- [Description of the task] From the first line to the last, please print the entries exactly, omitting pictures.

- [Data shown]
^^^^^^^^

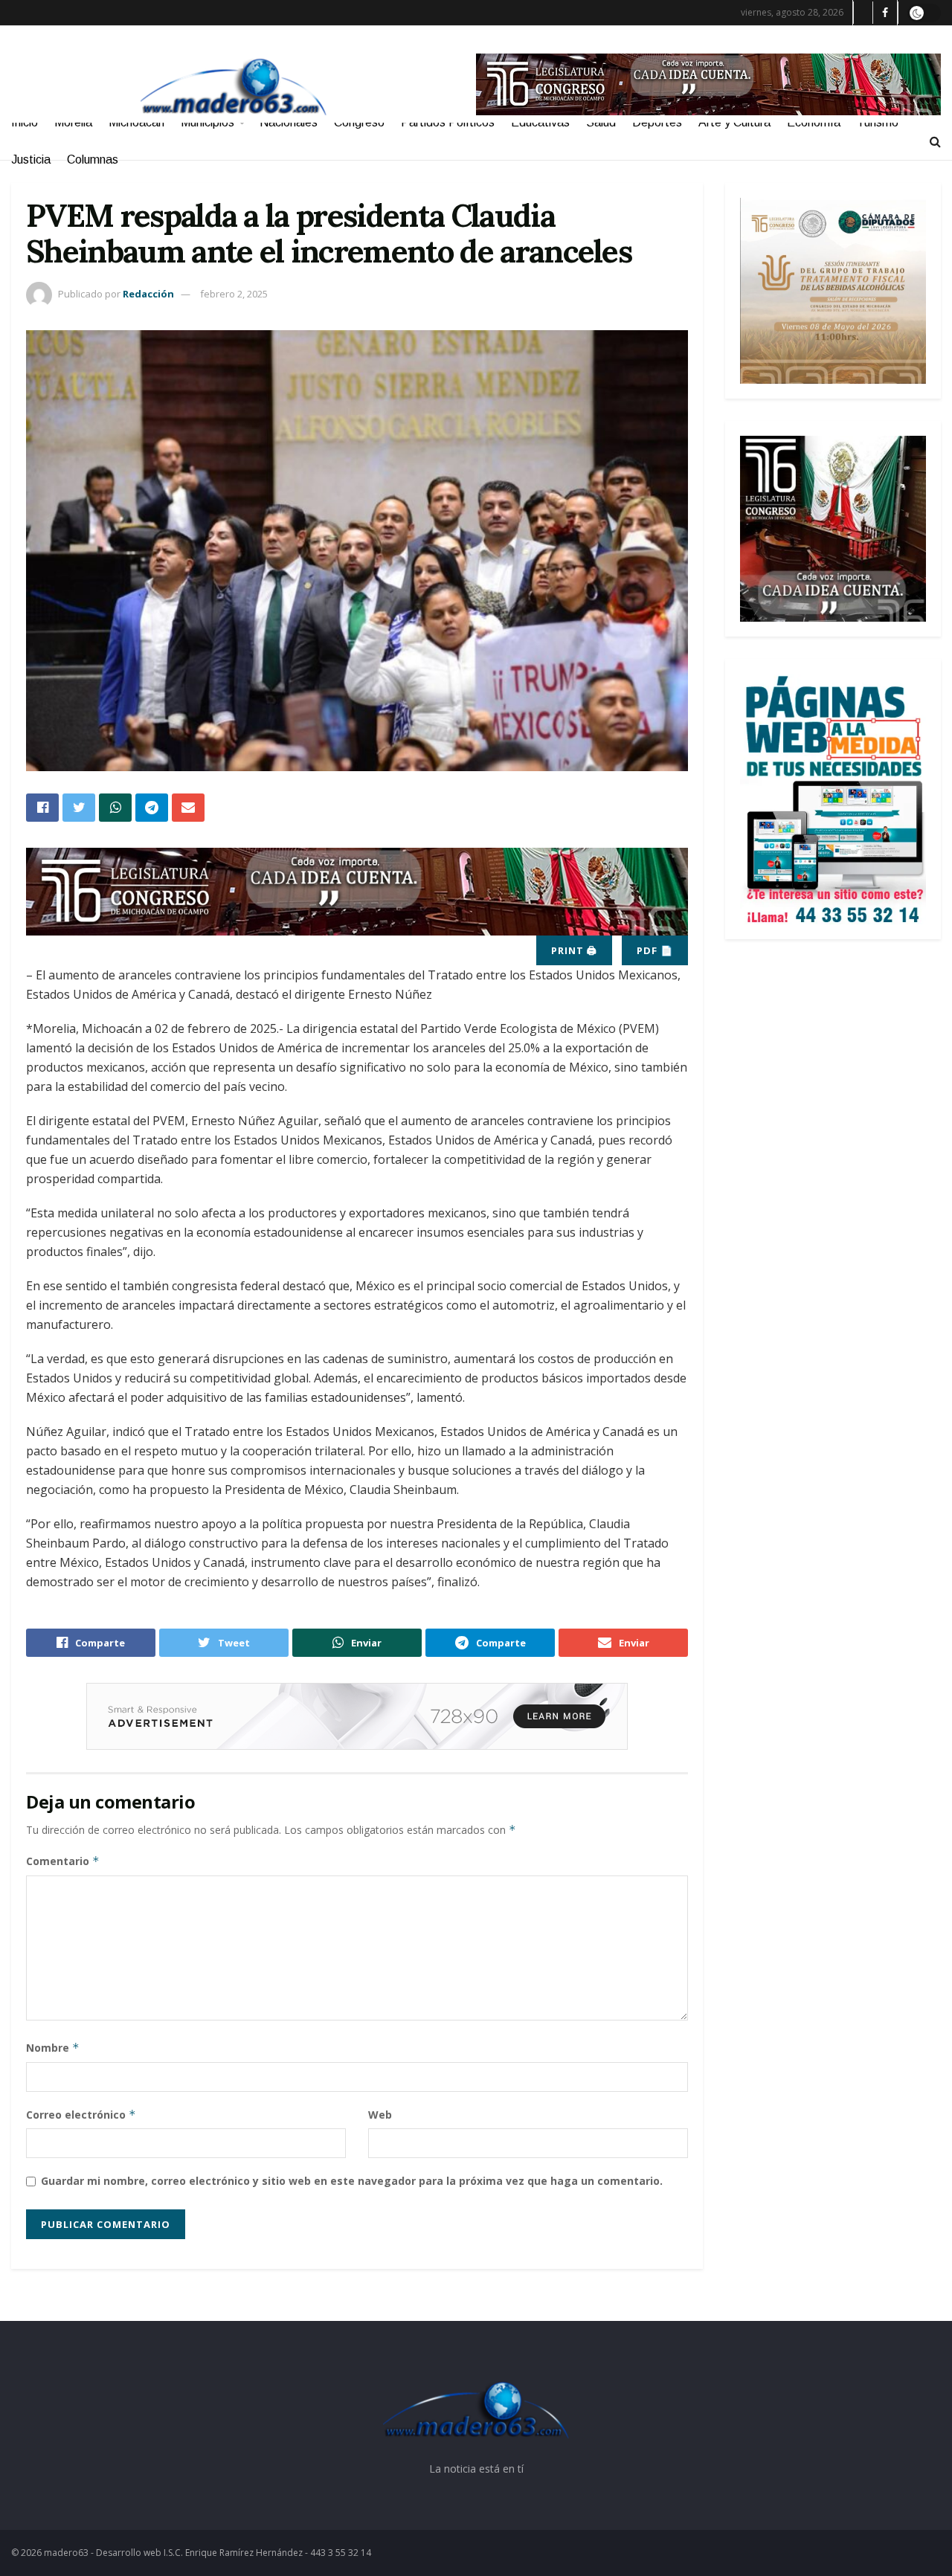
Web (380, 2115)
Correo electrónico (81, 2115)
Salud (601, 122)
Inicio (24, 122)
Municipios (207, 122)
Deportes (657, 122)
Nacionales (289, 122)
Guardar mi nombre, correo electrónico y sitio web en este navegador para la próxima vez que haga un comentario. (352, 2181)
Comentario (63, 1861)
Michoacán (136, 122)
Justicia (31, 159)
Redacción (148, 293)
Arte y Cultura (734, 122)
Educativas (540, 122)
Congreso (359, 122)
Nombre (53, 2048)
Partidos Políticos (448, 122)
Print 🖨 (574, 950)
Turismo (877, 122)
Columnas (92, 159)
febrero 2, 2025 (234, 293)
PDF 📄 (655, 950)
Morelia (73, 122)
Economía (813, 122)
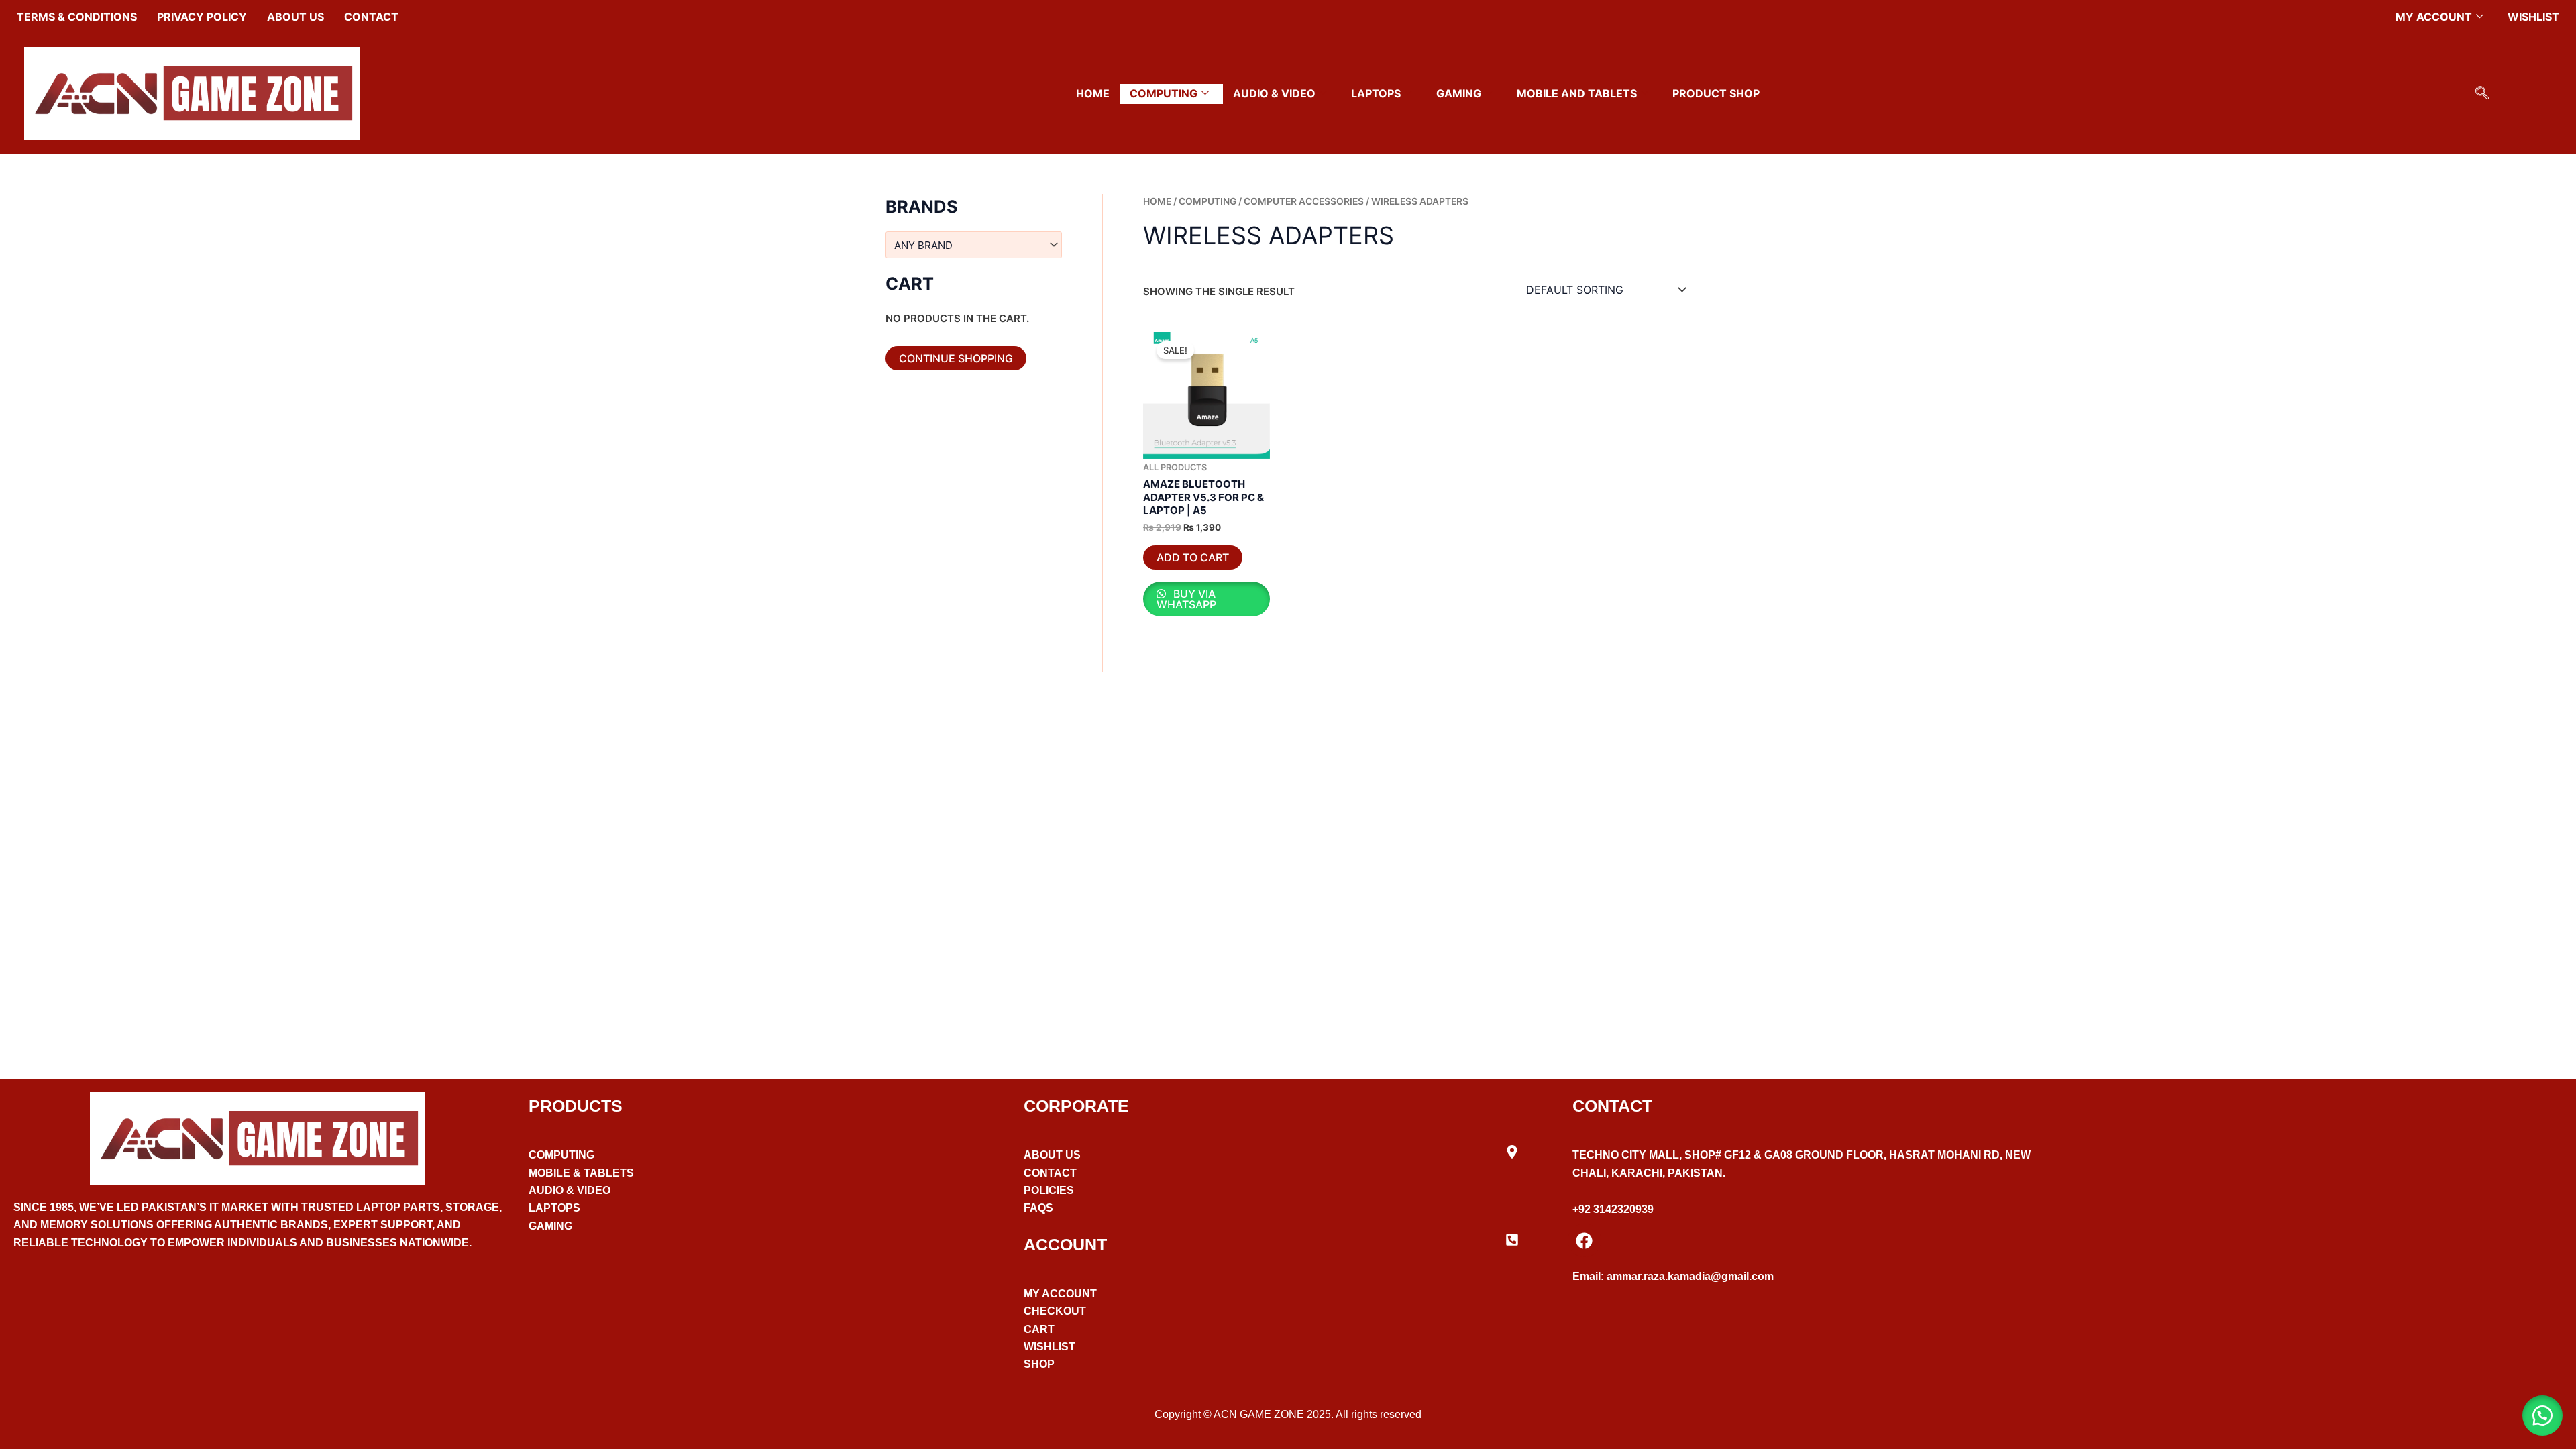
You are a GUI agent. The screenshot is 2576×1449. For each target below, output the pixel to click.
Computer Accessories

^^^^^^^^

- [Answer to the problem]
Web (380, 2115)
Correo electrónico (81, 2115)
Salud (601, 122)
Inicio (24, 122)
Municipios (207, 122)
Deportes (657, 122)
Nacionales (289, 122)
Guardar mi nombre, correo electrónico y sitio web en este navegador para la próxima vez que haga un comentario. (352, 2181)
Comentario (63, 1861)
Michoacán (136, 122)
Justicia (31, 159)
Redacción (148, 293)
Arte y Cultura (734, 122)
Educativas (540, 122)
Congreso (359, 122)
Nombre (53, 2048)
Partidos Políticos (448, 122)
Print 🖨 (574, 950)
Turismo (877, 122)
Columnas (92, 159)
febrero 2, 2025 (234, 293)
PDF 📄 (655, 950)
Morelia (73, 122)
Economía (813, 122)
You are a GUI agent. The screenshot is 2576×1449. For each target below, output the pixel to click.
Computer Accessories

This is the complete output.